Work request —
Using the data that follows, give again word for word the lines between the one holding "Image resolution: width=675" and the one holding "Task: Click the template automation info icon", inclusive. Omit the pictures.

Records for this task —
.....

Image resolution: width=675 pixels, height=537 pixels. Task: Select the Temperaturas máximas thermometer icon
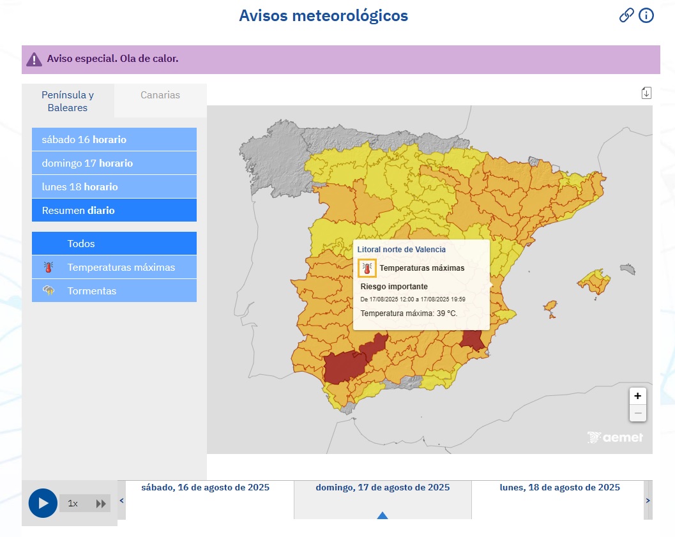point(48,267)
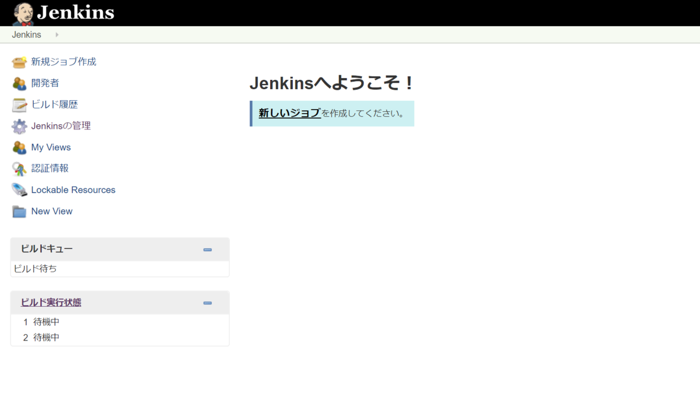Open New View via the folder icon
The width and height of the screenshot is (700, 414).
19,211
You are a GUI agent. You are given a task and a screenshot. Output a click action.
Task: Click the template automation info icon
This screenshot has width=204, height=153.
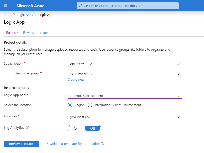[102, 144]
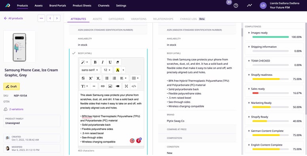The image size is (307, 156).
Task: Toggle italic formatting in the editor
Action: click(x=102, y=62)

.....

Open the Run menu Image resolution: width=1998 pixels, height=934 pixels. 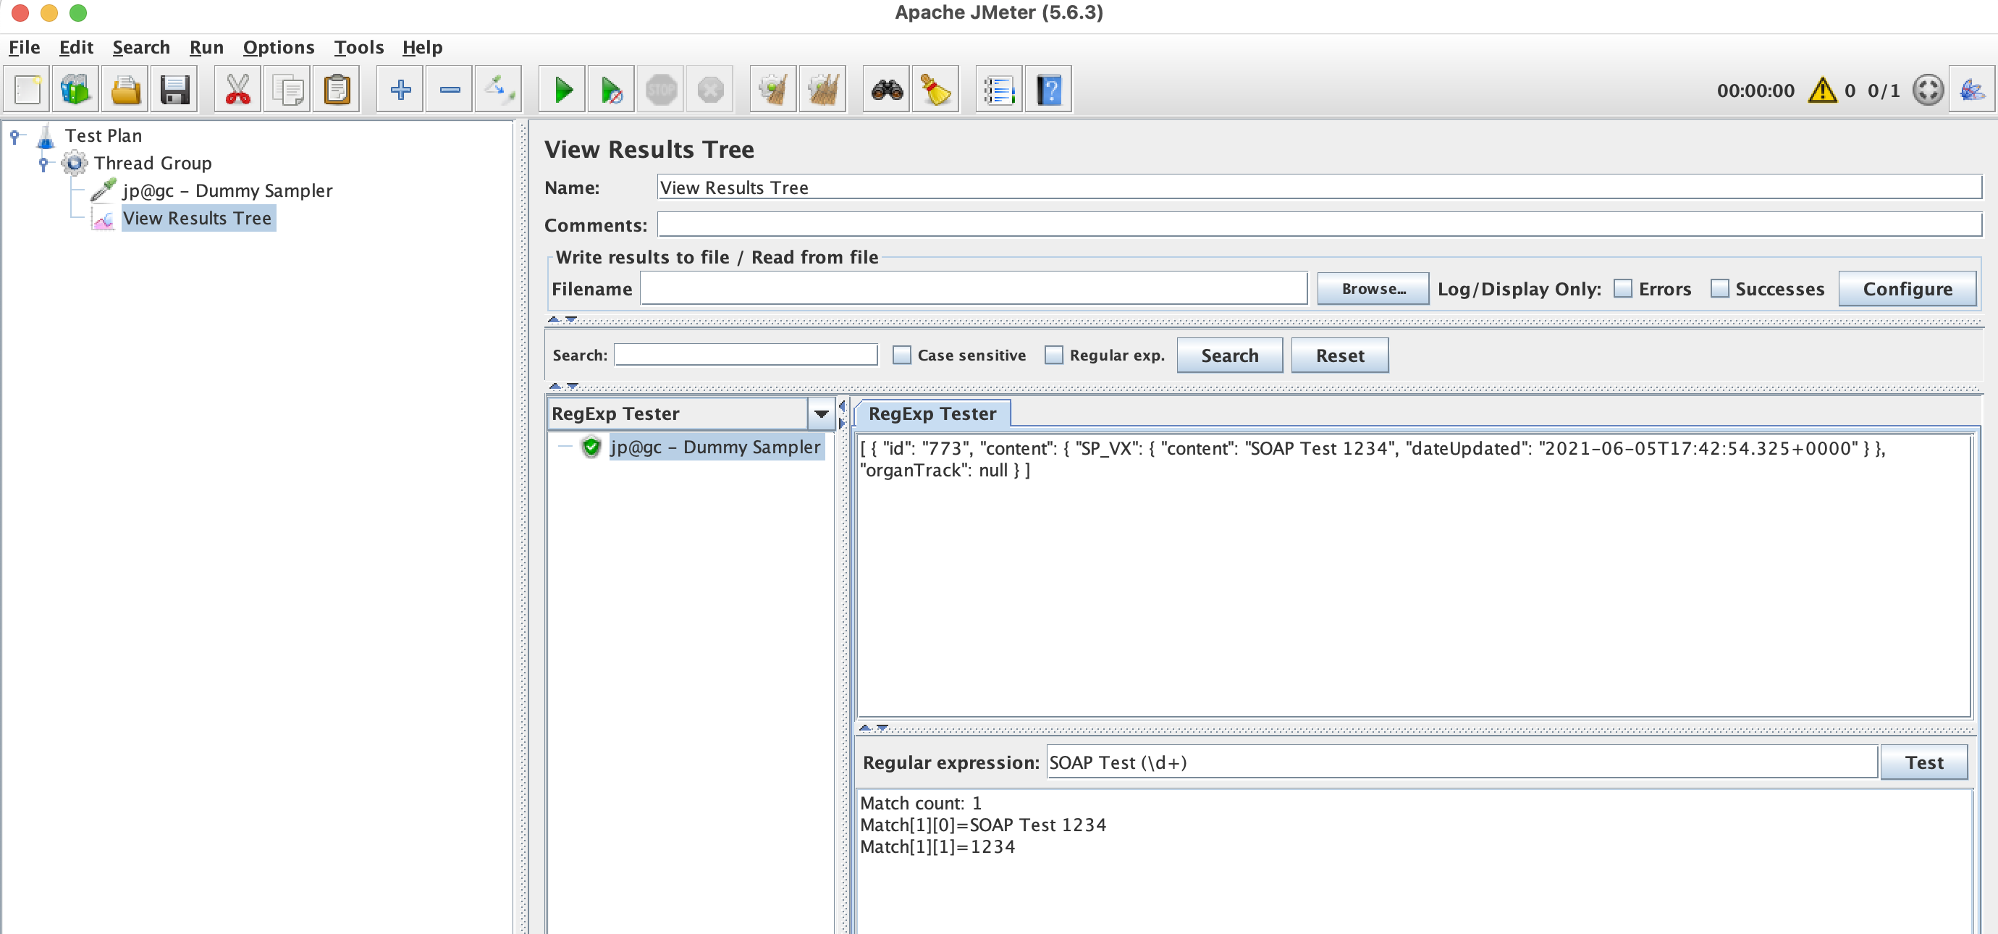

.....

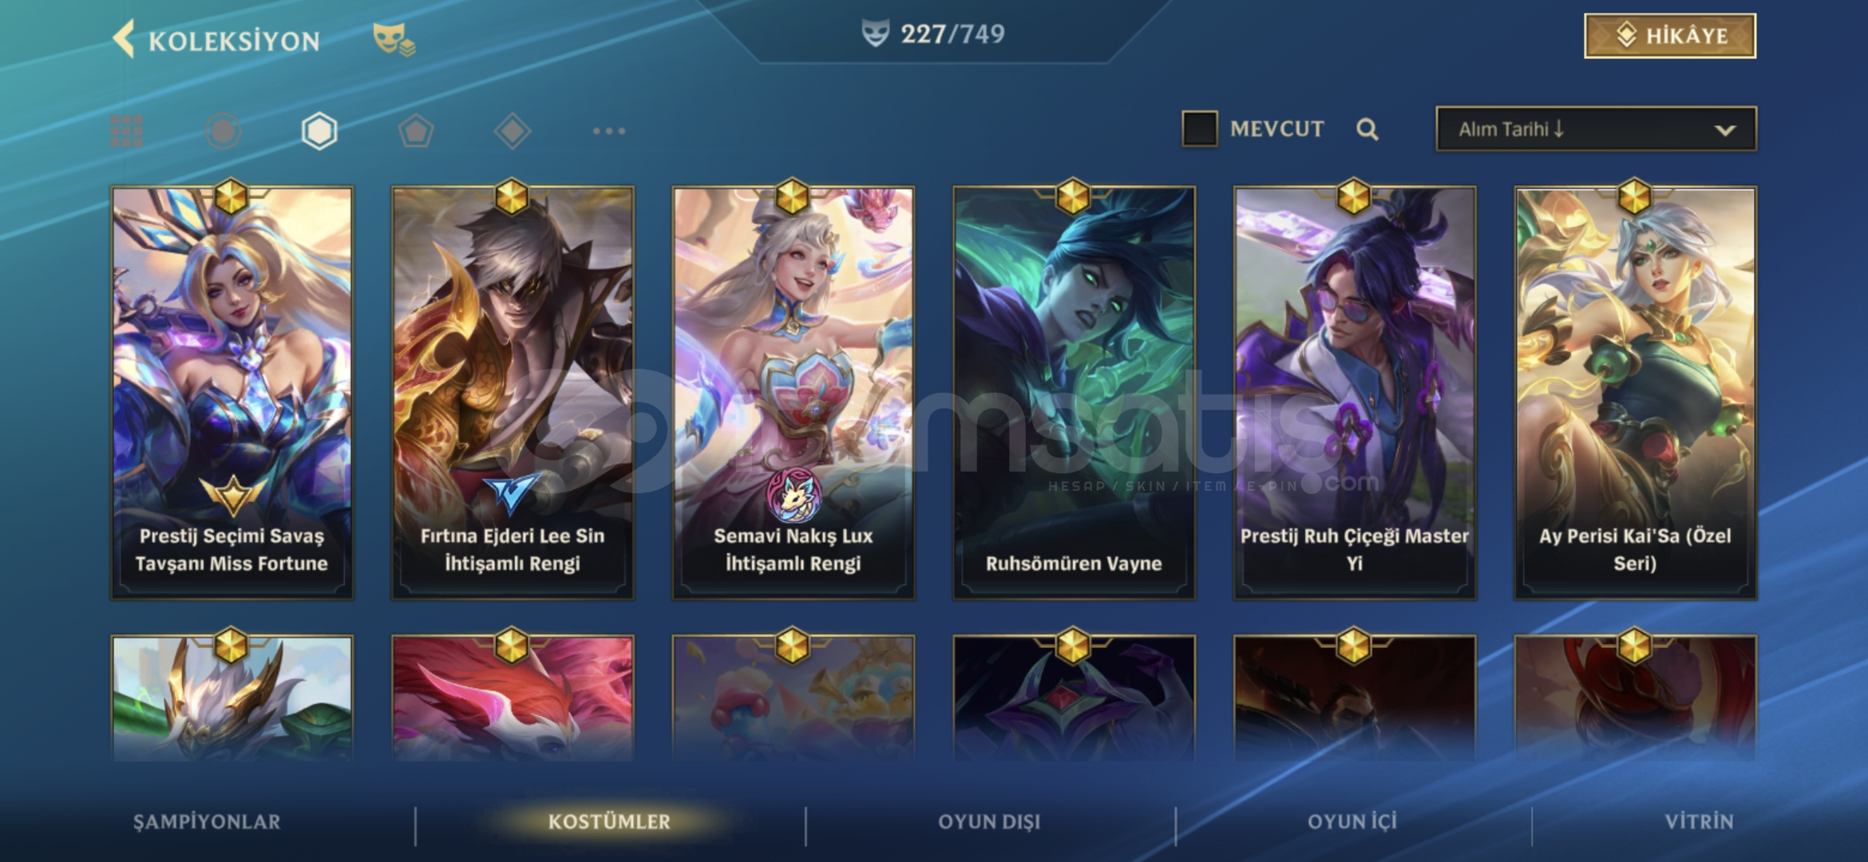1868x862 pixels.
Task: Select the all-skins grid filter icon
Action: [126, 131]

.....

Completed exercise —
Image resolution: width=675 pixels, height=537 pixels. Task: Select the Temperaturas máximas thermometer icon
point(48,267)
Open New View via the folder icon
The width and height of the screenshot is (700, 414).
19,211
You are a GUI agent. You are given a task and a screenshot. Output a click action.
Task: Click the template automation info icon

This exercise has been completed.